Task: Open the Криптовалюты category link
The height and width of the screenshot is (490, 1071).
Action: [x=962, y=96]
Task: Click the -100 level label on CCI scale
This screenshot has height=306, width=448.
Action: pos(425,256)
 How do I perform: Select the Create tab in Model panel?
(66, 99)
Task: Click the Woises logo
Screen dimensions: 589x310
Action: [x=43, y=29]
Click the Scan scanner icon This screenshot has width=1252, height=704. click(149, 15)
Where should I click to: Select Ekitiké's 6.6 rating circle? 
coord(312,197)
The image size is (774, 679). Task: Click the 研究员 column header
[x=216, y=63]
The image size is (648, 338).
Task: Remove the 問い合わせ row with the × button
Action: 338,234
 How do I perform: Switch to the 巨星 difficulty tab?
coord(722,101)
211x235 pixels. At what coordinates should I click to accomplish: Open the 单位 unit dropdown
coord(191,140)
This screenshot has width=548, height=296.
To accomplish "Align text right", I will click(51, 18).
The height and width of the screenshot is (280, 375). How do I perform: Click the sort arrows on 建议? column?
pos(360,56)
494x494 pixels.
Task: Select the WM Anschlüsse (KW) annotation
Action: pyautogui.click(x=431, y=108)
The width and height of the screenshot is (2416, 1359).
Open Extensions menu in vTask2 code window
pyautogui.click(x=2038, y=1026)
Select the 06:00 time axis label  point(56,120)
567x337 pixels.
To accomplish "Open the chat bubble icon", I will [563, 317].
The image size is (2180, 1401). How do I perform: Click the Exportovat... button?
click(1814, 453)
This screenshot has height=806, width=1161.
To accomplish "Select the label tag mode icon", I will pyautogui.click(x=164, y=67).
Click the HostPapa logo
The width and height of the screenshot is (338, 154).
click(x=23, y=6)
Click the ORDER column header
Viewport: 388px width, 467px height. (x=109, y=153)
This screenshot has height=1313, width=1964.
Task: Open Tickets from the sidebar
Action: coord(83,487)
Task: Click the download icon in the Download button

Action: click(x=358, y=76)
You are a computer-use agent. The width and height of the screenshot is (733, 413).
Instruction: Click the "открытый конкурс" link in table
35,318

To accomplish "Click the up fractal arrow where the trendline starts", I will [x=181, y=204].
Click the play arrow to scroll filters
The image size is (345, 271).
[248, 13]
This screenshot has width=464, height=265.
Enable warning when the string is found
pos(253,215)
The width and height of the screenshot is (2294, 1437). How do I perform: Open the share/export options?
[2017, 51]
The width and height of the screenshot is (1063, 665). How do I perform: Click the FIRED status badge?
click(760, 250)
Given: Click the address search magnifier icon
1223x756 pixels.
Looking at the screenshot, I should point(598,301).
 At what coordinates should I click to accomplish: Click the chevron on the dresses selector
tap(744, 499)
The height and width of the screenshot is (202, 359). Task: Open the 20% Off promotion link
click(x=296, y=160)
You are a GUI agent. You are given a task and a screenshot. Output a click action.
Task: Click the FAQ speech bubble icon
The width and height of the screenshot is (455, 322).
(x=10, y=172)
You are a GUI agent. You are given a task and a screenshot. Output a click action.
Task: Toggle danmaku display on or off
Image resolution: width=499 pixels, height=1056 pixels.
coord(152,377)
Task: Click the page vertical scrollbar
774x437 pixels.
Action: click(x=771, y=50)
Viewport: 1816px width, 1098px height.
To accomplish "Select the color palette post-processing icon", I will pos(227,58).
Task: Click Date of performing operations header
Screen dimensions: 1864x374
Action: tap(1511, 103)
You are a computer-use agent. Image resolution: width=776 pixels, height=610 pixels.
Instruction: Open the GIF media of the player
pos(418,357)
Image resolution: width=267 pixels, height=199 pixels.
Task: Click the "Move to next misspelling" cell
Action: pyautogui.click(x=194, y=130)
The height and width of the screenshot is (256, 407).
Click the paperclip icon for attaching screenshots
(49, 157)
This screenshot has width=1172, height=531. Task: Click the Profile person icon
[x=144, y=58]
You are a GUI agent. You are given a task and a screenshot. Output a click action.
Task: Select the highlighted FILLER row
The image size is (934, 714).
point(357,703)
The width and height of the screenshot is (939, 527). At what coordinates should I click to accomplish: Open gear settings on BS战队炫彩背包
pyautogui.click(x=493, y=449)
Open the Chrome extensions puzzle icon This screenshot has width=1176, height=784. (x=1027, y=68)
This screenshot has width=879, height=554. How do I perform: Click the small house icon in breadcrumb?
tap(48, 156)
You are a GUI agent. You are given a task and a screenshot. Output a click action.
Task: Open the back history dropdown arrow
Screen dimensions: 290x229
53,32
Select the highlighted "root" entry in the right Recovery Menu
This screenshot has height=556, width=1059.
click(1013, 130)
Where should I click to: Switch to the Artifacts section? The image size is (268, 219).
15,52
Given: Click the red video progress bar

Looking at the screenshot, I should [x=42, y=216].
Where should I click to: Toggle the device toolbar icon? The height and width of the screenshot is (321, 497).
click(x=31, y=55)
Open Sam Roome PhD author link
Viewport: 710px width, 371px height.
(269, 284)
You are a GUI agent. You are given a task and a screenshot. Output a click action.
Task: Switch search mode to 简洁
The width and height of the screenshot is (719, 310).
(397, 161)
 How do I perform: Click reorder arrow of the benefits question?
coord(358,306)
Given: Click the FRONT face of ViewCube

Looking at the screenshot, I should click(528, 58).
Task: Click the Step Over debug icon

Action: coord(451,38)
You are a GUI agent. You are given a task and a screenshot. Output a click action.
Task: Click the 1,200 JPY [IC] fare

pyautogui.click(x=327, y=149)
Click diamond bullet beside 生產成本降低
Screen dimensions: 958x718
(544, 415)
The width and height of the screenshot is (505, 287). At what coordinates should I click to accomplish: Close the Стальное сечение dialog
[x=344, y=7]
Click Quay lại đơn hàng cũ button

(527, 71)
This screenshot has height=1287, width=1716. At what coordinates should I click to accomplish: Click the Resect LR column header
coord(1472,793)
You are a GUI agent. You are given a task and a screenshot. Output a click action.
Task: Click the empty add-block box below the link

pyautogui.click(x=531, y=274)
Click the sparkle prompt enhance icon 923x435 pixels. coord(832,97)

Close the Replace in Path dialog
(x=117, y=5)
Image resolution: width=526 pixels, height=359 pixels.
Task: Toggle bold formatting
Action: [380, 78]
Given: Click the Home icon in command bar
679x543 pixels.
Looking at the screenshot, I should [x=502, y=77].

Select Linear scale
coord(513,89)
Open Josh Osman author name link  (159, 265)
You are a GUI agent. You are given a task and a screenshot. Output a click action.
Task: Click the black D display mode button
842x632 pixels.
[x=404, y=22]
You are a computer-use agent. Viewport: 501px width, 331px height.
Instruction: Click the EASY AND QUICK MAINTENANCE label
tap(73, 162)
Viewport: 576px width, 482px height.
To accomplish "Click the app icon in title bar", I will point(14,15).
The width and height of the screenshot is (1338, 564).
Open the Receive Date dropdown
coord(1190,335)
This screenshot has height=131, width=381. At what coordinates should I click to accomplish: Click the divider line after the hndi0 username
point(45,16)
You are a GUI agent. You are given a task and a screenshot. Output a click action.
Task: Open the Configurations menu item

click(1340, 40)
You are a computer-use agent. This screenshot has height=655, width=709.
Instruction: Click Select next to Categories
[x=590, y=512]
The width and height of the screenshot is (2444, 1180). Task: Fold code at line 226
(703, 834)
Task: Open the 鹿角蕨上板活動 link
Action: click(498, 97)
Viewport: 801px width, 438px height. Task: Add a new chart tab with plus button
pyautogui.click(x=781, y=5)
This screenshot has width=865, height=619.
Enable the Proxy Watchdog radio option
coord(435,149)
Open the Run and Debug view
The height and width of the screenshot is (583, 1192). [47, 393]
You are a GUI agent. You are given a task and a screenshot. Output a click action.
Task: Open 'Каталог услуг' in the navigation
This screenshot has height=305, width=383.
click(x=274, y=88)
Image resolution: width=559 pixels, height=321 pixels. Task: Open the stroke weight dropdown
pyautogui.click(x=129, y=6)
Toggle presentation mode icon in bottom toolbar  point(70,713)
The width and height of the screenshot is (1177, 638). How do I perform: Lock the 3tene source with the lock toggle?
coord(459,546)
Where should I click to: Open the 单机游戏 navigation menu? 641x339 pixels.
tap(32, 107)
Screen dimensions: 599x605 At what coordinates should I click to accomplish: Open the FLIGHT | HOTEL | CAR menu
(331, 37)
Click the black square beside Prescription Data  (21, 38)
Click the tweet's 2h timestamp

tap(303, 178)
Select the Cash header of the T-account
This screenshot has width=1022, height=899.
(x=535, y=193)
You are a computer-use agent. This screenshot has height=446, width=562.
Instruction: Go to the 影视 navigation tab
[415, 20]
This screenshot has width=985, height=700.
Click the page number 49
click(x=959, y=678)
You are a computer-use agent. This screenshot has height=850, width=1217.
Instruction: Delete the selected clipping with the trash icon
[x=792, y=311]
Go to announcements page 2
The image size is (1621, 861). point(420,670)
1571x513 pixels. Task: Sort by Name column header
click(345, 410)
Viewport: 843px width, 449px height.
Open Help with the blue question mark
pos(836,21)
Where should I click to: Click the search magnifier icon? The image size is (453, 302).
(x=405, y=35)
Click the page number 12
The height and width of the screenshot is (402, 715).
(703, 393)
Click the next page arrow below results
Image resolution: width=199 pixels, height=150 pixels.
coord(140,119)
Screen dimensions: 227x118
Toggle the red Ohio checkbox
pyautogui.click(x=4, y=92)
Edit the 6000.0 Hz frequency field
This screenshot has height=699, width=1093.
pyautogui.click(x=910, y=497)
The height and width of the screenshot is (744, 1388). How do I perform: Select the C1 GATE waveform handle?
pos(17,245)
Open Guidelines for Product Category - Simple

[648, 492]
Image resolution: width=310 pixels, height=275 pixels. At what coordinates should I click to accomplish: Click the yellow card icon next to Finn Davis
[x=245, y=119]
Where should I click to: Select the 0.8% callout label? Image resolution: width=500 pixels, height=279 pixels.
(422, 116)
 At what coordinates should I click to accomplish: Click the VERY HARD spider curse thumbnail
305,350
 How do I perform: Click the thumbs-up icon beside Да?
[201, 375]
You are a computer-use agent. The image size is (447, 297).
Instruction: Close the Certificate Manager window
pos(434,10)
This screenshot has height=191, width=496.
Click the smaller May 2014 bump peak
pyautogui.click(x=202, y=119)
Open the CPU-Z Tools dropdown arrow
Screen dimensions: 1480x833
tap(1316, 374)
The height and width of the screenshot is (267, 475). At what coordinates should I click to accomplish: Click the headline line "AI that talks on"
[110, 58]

* [TASK TO COMPLETE] Could you edit the lines from the one containing "This screenshot has height=1287, width=1716." through the one containing "click(1340, 40)", inclusive, so that "GUI agent" becomes "screen agent" and nothing else changes, and give back only those lines?

* [OUTPUT OF THE TASK]
This screenshot has height=1287, width=1716. At what coordinates should I click to accomplish: Click the Resect LR column header
coord(1472,793)
You are a screen agent. You are given a task and a screenshot. Output a click action.
Task: Click the empty add-block box below the link

pyautogui.click(x=531, y=274)
Click the sparkle prompt enhance icon 923x435 pixels. coord(832,97)

Close the Replace in Path dialog
(x=117, y=5)
Image resolution: width=526 pixels, height=359 pixels.
Task: Toggle bold formatting
Action: [380, 78]
Given: Click the Home icon in command bar
679x543 pixels.
Looking at the screenshot, I should [x=502, y=77].

Select Linear scale
coord(513,89)
Open Josh Osman author name link  (159, 265)
You are a screen agent. You are given a task and a screenshot. Output a click action.
Task: Click the black D display mode button
842x632 pixels.
[x=404, y=22]
You are a computer-use agent. Viewport: 501px width, 331px height.
Instruction: Click the EASY AND QUICK MAINTENANCE label
tap(73, 162)
Viewport: 576px width, 482px height.
To accomplish "Click the app icon in title bar", I will point(14,15).
The width and height of the screenshot is (1338, 564).
Open the Receive Date dropdown
coord(1190,335)
This screenshot has height=131, width=381. At what coordinates should I click to accomplish: Click the divider line after the hndi0 username
point(45,16)
You are a screen agent. You are given a task and a screenshot. Output a click action.
Task: Open the Configurations menu item

click(1340, 40)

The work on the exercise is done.